**PROBLEM DETAILS**. Copy out the data below, all of it, exactly.

**DATA IN THIS EXERCISE**.

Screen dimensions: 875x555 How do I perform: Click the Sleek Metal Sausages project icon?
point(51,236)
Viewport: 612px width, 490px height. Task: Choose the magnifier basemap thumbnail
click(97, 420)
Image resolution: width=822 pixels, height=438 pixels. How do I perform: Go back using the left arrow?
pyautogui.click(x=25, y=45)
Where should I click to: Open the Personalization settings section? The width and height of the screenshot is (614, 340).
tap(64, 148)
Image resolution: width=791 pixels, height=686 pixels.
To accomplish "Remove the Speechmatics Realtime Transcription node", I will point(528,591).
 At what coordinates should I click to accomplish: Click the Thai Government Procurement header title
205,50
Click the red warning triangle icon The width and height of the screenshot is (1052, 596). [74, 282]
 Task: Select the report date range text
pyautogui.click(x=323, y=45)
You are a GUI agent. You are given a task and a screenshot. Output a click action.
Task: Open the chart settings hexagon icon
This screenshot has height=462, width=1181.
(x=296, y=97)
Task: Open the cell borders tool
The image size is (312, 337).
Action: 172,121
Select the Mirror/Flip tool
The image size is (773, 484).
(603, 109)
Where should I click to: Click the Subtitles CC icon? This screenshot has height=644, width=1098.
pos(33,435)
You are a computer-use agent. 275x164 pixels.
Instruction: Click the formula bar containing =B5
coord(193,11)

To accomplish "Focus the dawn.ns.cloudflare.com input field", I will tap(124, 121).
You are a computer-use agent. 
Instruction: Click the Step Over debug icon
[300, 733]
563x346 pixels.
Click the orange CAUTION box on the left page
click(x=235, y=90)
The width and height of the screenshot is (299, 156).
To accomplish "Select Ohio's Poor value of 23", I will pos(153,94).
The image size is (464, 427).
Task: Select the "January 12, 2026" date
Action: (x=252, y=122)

**EXERCISE OUTPUT**.
Screen dimensions: 875x555 How do I perform: Click the Sleek Metal Sausages project icon?
point(51,236)
Viewport: 612px width, 490px height. Task: Choose the magnifier basemap thumbnail
click(97, 420)
Image resolution: width=822 pixels, height=438 pixels. How do I perform: Go back using the left arrow?
pyautogui.click(x=25, y=45)
Where should I click to: Open the Personalization settings section? The width and height of the screenshot is (614, 340).
tap(64, 148)
Image resolution: width=791 pixels, height=686 pixels.
To accomplish "Remove the Speechmatics Realtime Transcription node", I will point(528,591).
 At what coordinates should I click to accomplish: Click the Thai Government Procurement header title
205,50
Click the red warning triangle icon The width and height of the screenshot is (1052, 596). [74, 282]
 Task: Select the report date range text
pyautogui.click(x=323, y=45)
You are a GUI agent. You are given a task and a screenshot. Output a click action.
Task: Open the chart settings hexagon icon
This screenshot has height=462, width=1181.
(x=296, y=97)
Task: Open the cell borders tool
The image size is (312, 337).
Action: 172,121
Select the Mirror/Flip tool
The image size is (773, 484).
(603, 109)
Where should I click to: Click the Subtitles CC icon? This screenshot has height=644, width=1098.
pos(33,435)
You are a computer-use agent. 275x164 pixels.
Instruction: Click the formula bar containing =B5
coord(193,11)

To accomplish "Focus the dawn.ns.cloudflare.com input field", I will tap(124, 121).
You are a computer-use agent. 
Instruction: Click the Step Over debug icon
[300, 733]
563x346 pixels.
Click the orange CAUTION box on the left page
click(x=235, y=90)
The width and height of the screenshot is (299, 156).
To accomplish "Select Ohio's Poor value of 23", I will pos(153,94).
The image size is (464, 427).
Task: Select the "January 12, 2026" date
Action: (x=252, y=122)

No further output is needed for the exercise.